Горение (fervor) души, как определял поэзию Боккаччо, было своего рода новым благочестием, в котором философское смирение сочеталось с чувством первородства, не признающего над собой другого человеческого авторитета. У Шекспира созерцательный и, казалось бы, вечно философствующий Гамлет говорит, стоя в могиле Офелии, схватившему его за горло Лаэрту: «Ты дурно молишься. Прошу, от горла пальцы убери: хотя не желчен я и не гневлив, но что-то есть опасное во мне… Скажи, на что готов ты для нее? Рыдать? поститься? биться? разодрать себя? в могилу прыгнув, горе показать? С ней в землю ляг – и лягу я с тобой» (Гамлет V 1). Этот монолог многозначительно звучит в виду параллели, едва ли случайной рядом с другими скрытыми перекличками между мыслью Шекспира и современной ему борьбой в Европе. С тем же достоинством интеллектуала, в котором работа отвлеченной мысли не ослабила природную силу страсти, Лютер отвечает папским богословам на обвинение в неблагочестии: «Вы доктора? Я тоже. Вы ученые? Я тоже. Вы проповедники? Я тоже… Похвалюсь и большим… Я умею читать Священное писание. Вы этого не умеете. Я умею молиться. Вы этого не умеете… И если среди вас найдется хоть один, кто правильно поймет одно вступление или одну главу из Аристотеля, то я дам себя высечь. Я не прихватываю тут лишку, потому что во всём вашем искусстве я воспитан и научен от юности, знаю очень хорошо, каково оно вглубь и вширь» (Sendbrief vom Dolmetschen). В свою очередь у Лютера здесь слышен гнев Павла Тарсийского, не желающего никому уступить в несении Откровения: «Если кто смеет хвалиться чем-либо, то смею и я. Они евреи? И я. Израильтяне? И я. Семя Авраамово? И я. Христовы служители?
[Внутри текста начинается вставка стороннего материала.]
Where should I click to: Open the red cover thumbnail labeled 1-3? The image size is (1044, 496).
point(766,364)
В безумии говорю: я больше… Знаю человека во Христе, который… был восхищен в рай и слышал неизреченные слова, которых человеку нельзя пересказать» (2 Кор 11; 12).
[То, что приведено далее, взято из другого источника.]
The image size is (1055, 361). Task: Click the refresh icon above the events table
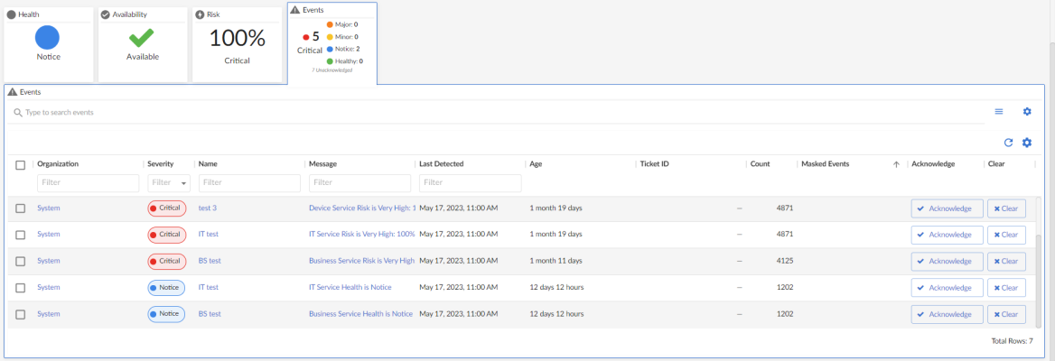[1008, 143]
Любой из этих текстов пригоден для описания пафоса ренессансного интеллектуализма. Если не считать условностей и формул учтивости в обращениях гуманистов к церковным иерархам, ренессансная мысль никогда не признавала человеческого посредничества между собой и высшей истиной. Здесь суть того якобы сепаратизма, с каким Данте провозглашает автономию философии. Она согласуется с теологией, когда подобно этой последней по-своему прямо прислушивается к Слову.